Given data:
· · · · · · ·
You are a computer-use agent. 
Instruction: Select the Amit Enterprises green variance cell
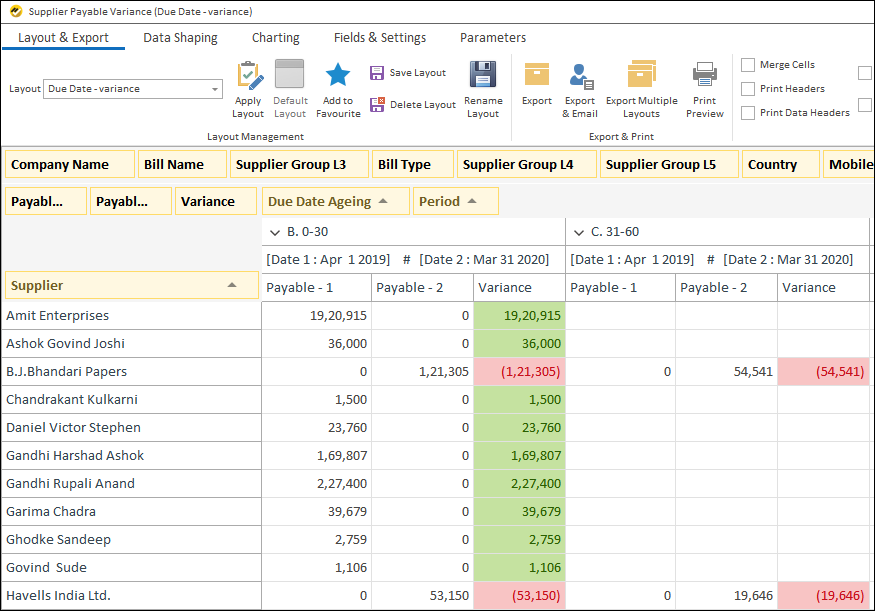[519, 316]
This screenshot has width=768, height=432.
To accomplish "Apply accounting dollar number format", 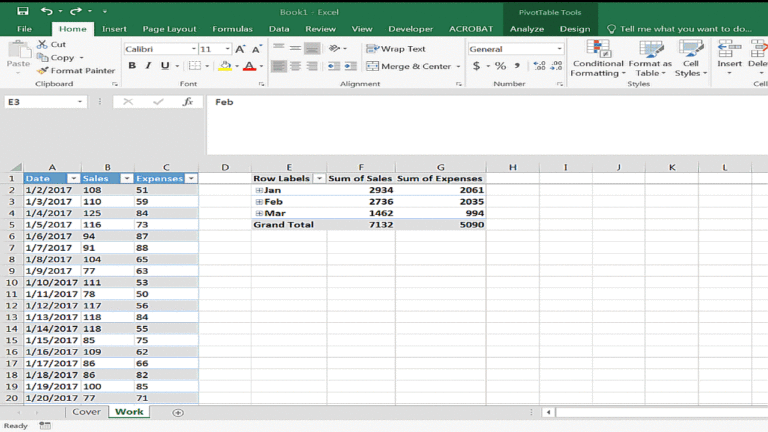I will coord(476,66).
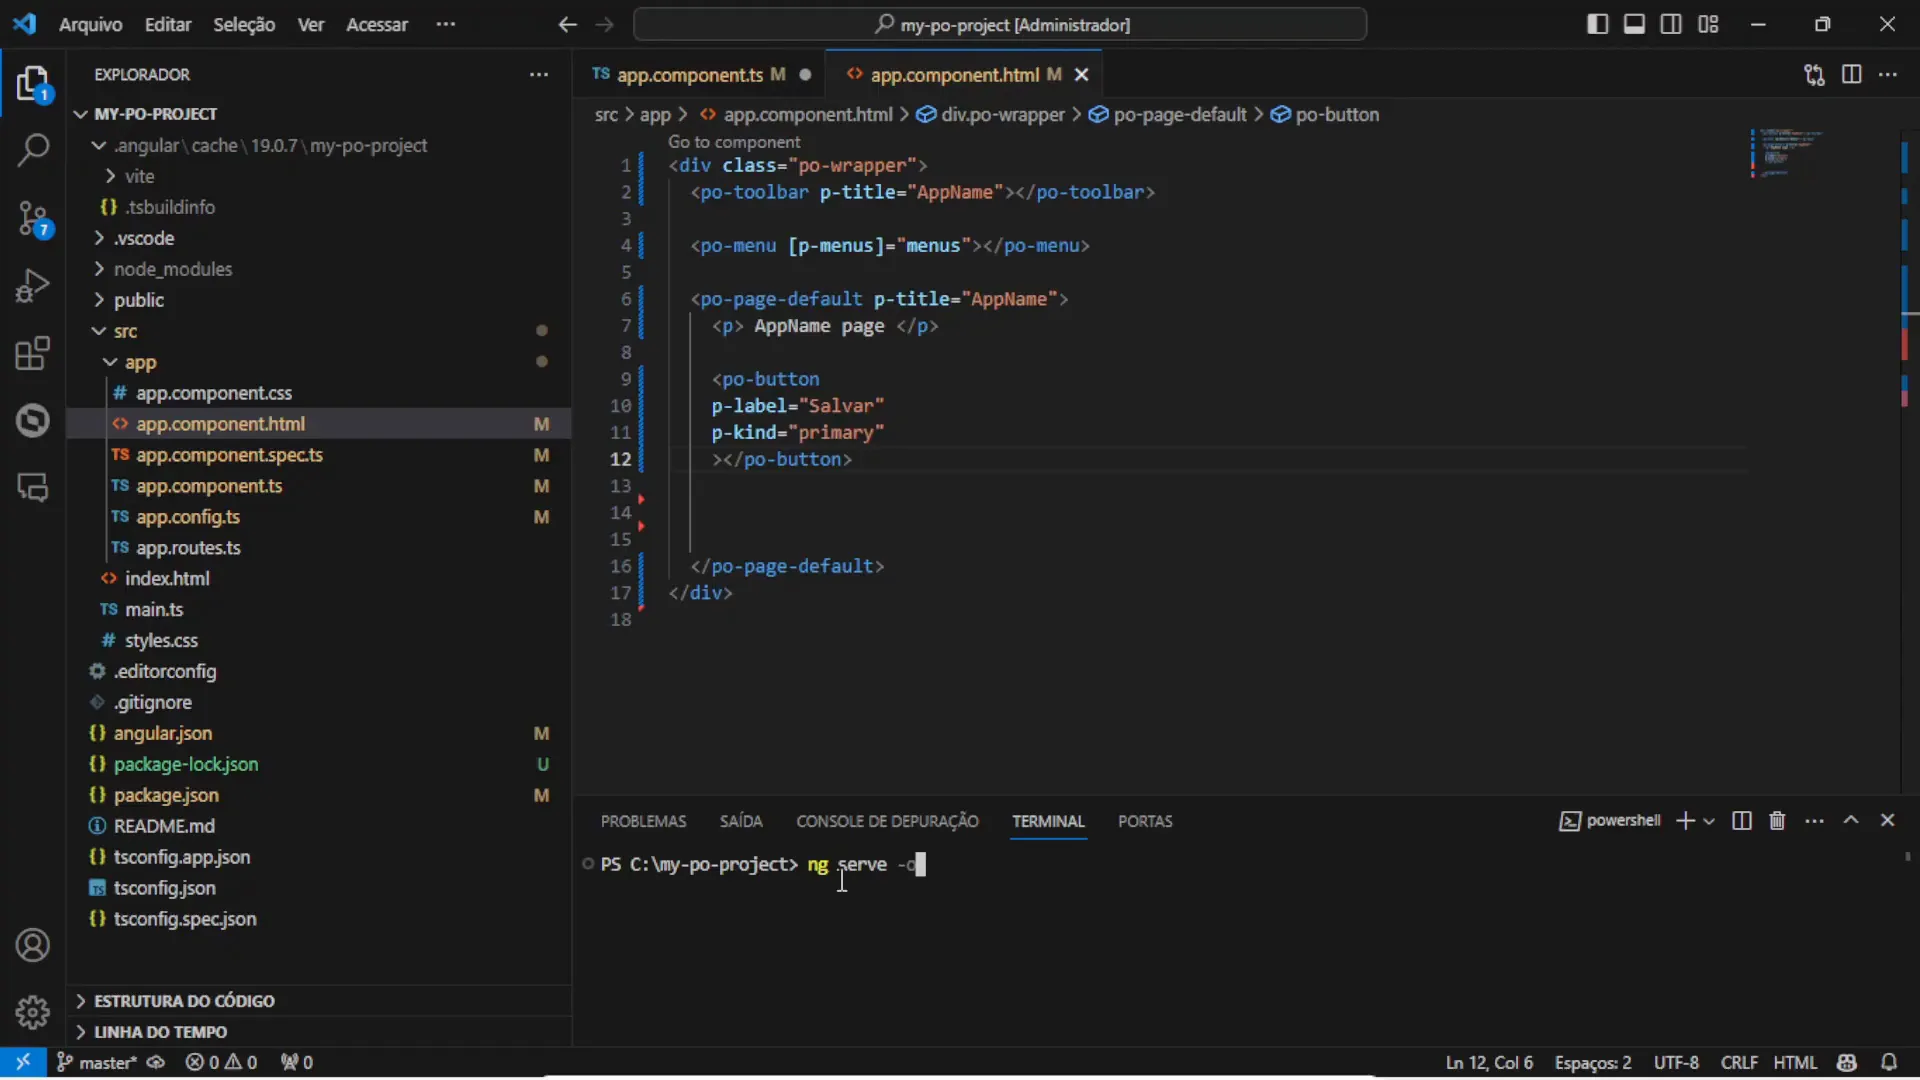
· · · · · · ·
Do this: Which lines of the rows above contain the string "screenshot"? Copy each of them in full, and treat the match as case-sensitive.

Finished answer:
This screenshot has width=768, height=432.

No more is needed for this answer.